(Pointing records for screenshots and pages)
* BEGIN *

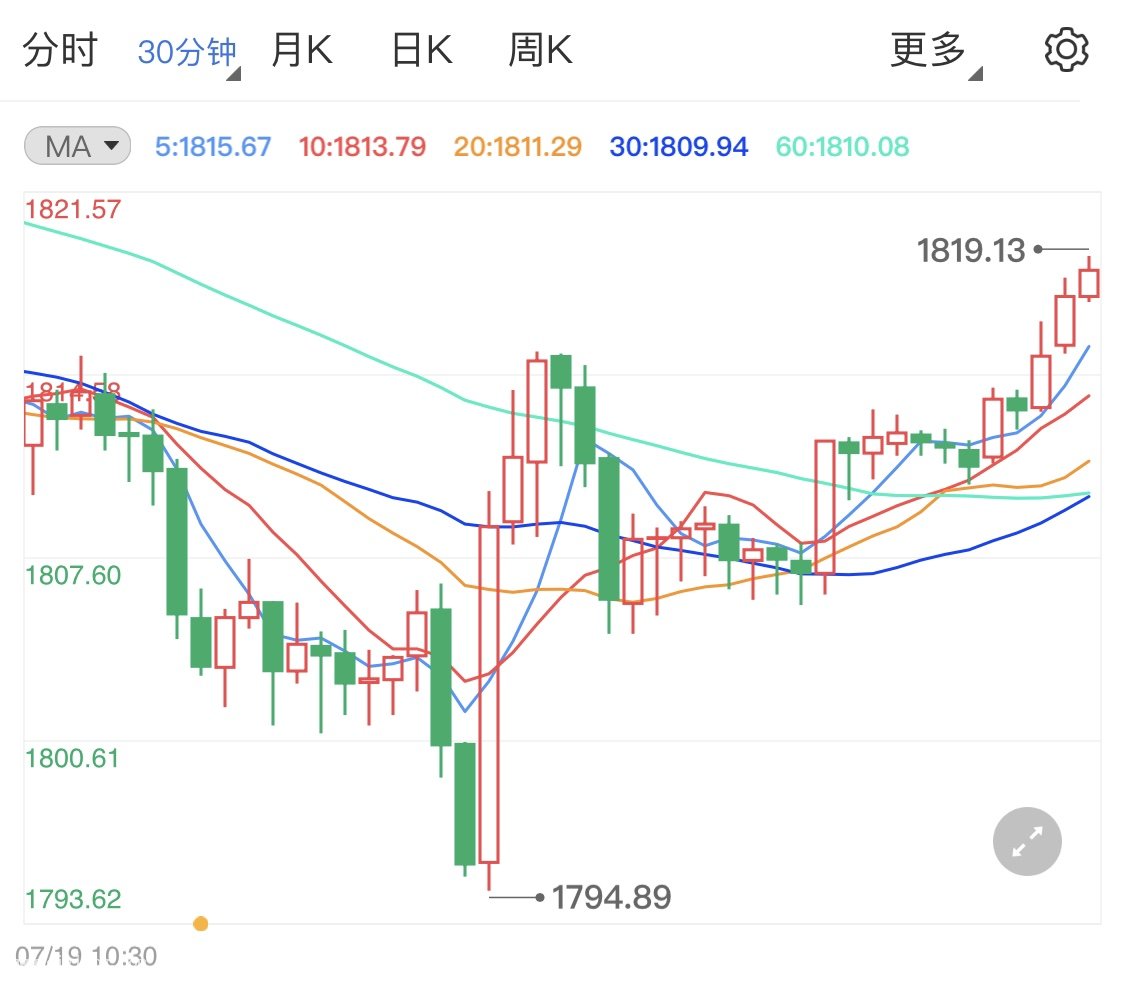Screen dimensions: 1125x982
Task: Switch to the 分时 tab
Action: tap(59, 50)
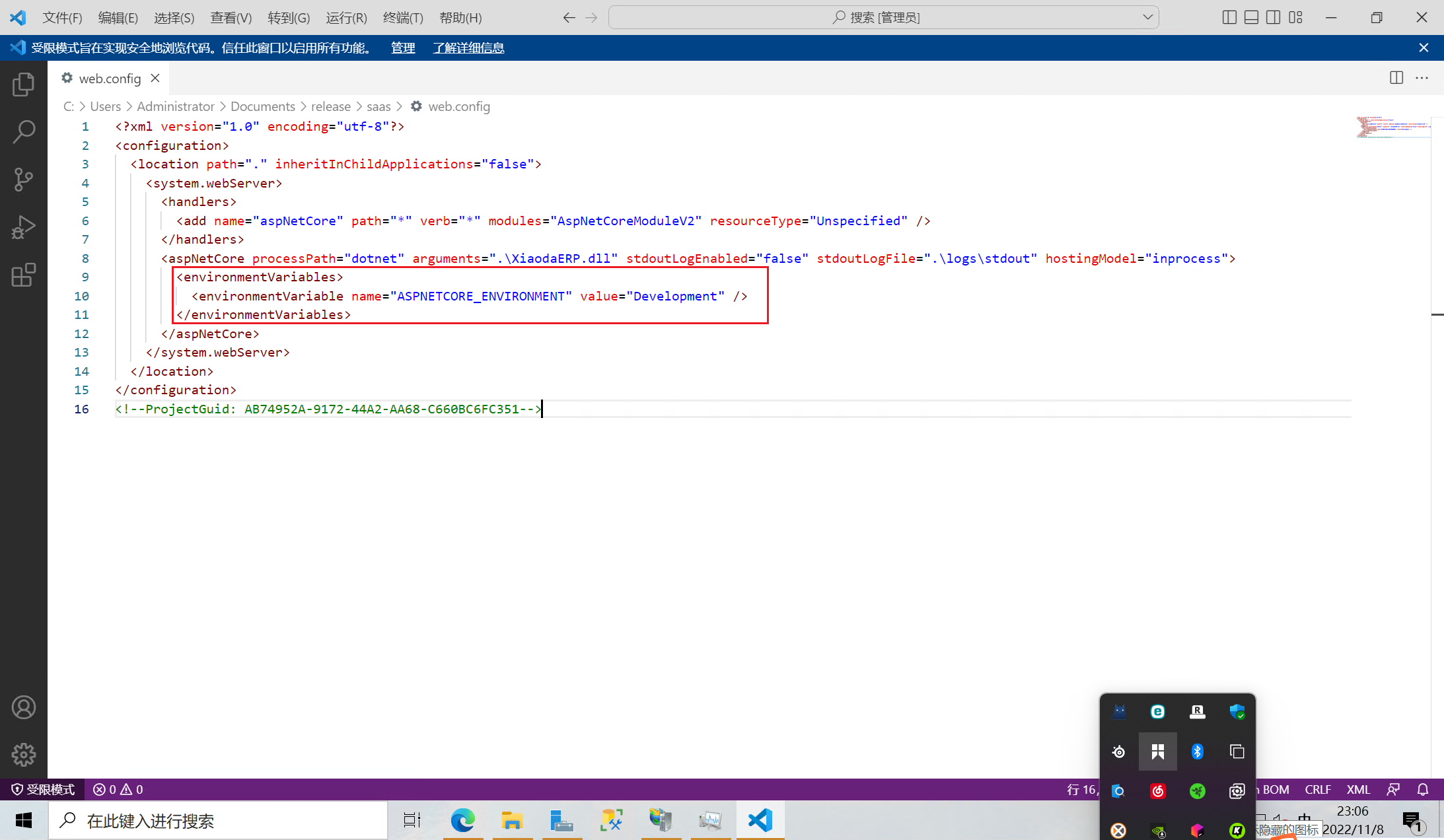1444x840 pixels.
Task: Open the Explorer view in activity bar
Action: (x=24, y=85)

* END *

* [Exercise requirements]
Please reproduce every line of the material above without the pictures.

* [Solution below]
Screen dimensions: 1125x982
Task: Switch to the 分时 tab
Action: tap(59, 50)
1444x840 pixels.
Task: Open the Explorer view in activity bar
Action: (x=24, y=85)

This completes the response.